January 8, 2015
A cynical trip in supposed introversion regarding a look forward to personal denouement.
I was not a sponge as a child. I doubt that anyone is. My behavior, tendencies, and perhaps even quirks and misconceptions have all, for the most part, clung to me. This is unfortunate, and in fact, I wish I had been a sponge.
Right now, I am a sponge. I sit in class, among the band, and in the passenger seat of the car absorbing as much as I can, leaking minimally, but eventually I’ve taken in too much. I begin to divulge all that I have kept and to relieve me external forces squeeze, and then I am freed from all that I was taking burden of.
As the course of things would have it, I am not an actual sponge. Not because I am not sold for a dollar in packages of three and in vibrant hues, but because I, unlike a sponge, want to absorb, and pointedly, retain all that I take in. A sponge only desires to be a sponge. When I begin to leak it is in irritation over the yet again realization that I, like a sponge, with be nothing, ever, other than a sponge. This of course until I enter a new degree of the sponge. A used up sponge. At this point I will be discarded into the trash for having served my purpose all too well and gradually deteriorating.

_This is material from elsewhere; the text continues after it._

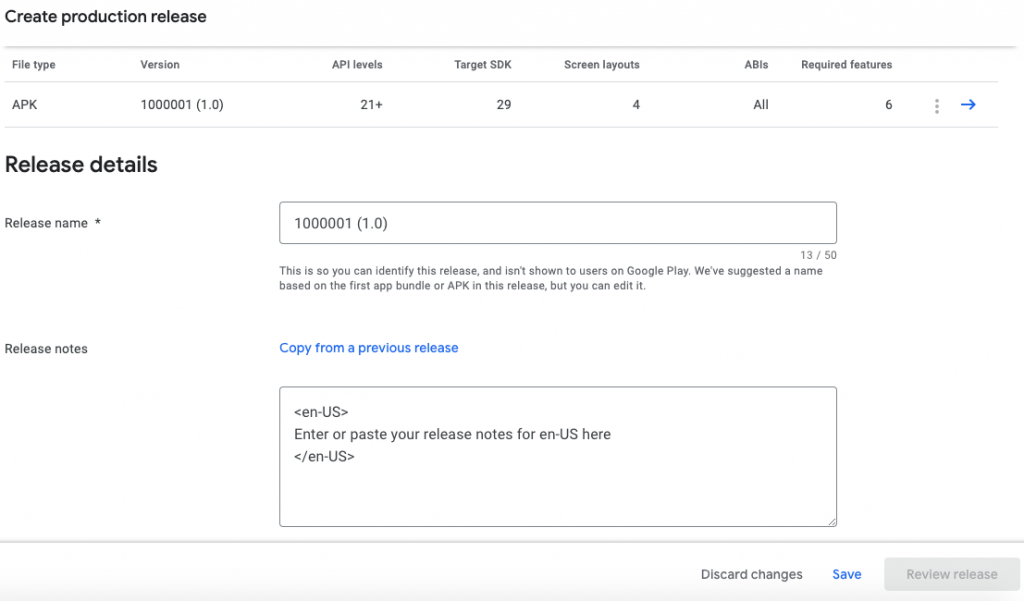
Task: Save the release draft
Action: tap(846, 574)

This is another difference between myself and the sponge. The sponge has no desire to be anything other than a sponge because the sponge has obvious purpose. I obviously have no purpose and so I must take in and hold on to as much as I possibly can so that I might someday undergo a wonderfully altering metamorphosis and transition into something completely other than myself.

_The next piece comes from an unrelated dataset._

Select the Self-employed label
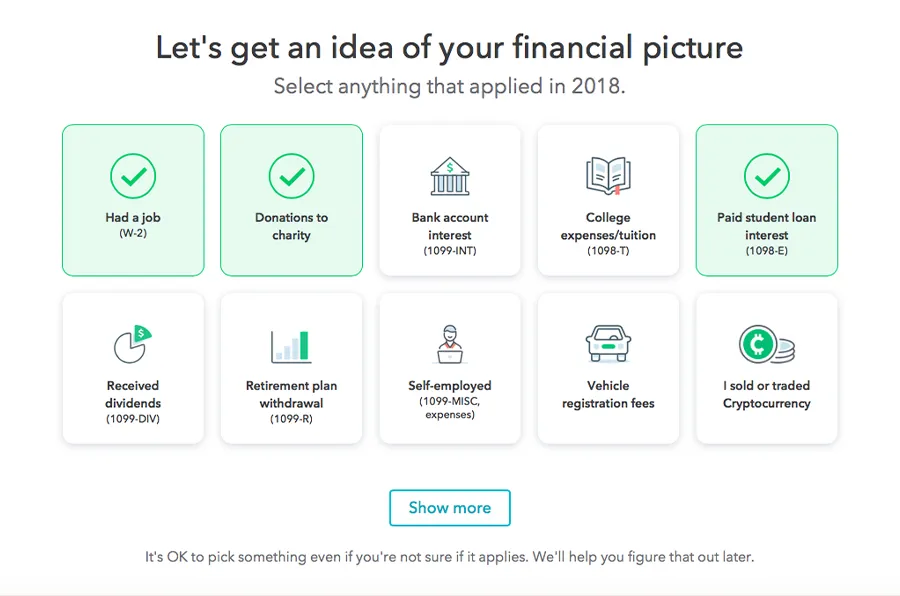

Said transition is my most debilitating aspiration for it is what I desire the most. I once said I wished I had been a sponge. This was not because a sponge is content to be a sponge, but because a sponge can easily return to a dry state of being. I have acquired many ideals, thoughts, and prone to judge thinking patterns that I wish I had not. How brilliant would it be to simply flush out all of these biases and prejudiced speculations to be a fresh, new sponge, vibrant in color, once again?
Under this logic one would think that a sponge could never become the ugly, grey squishy mass that needs to be thrown away. Not even true sponges can rid themselves of all of the obscenity they are submerged into, and nor can I.
This is why I too will eventually become used up and deteriorated, worthy of being thrown into the garbage. I used to feel that if I were unlike a sponge then I would be able to maintain all that I would gather. All knowledge, goodwill, health, and habits so that I could enter my metamorphosis. I still feel that if I could hold to such things the result would be incredulously glorious.
I see now that I was foolish in wishing to be a sponge, because I am a sponge, and just like any sponge the grime and filth I am prey of, or even just witness of, will seep into my pores. At some point of the course I will have gathered too much, the lewdness will have done too much damage, whatever I was before will have been completely eradicated. Necessity will have it that I be tossed into the trash.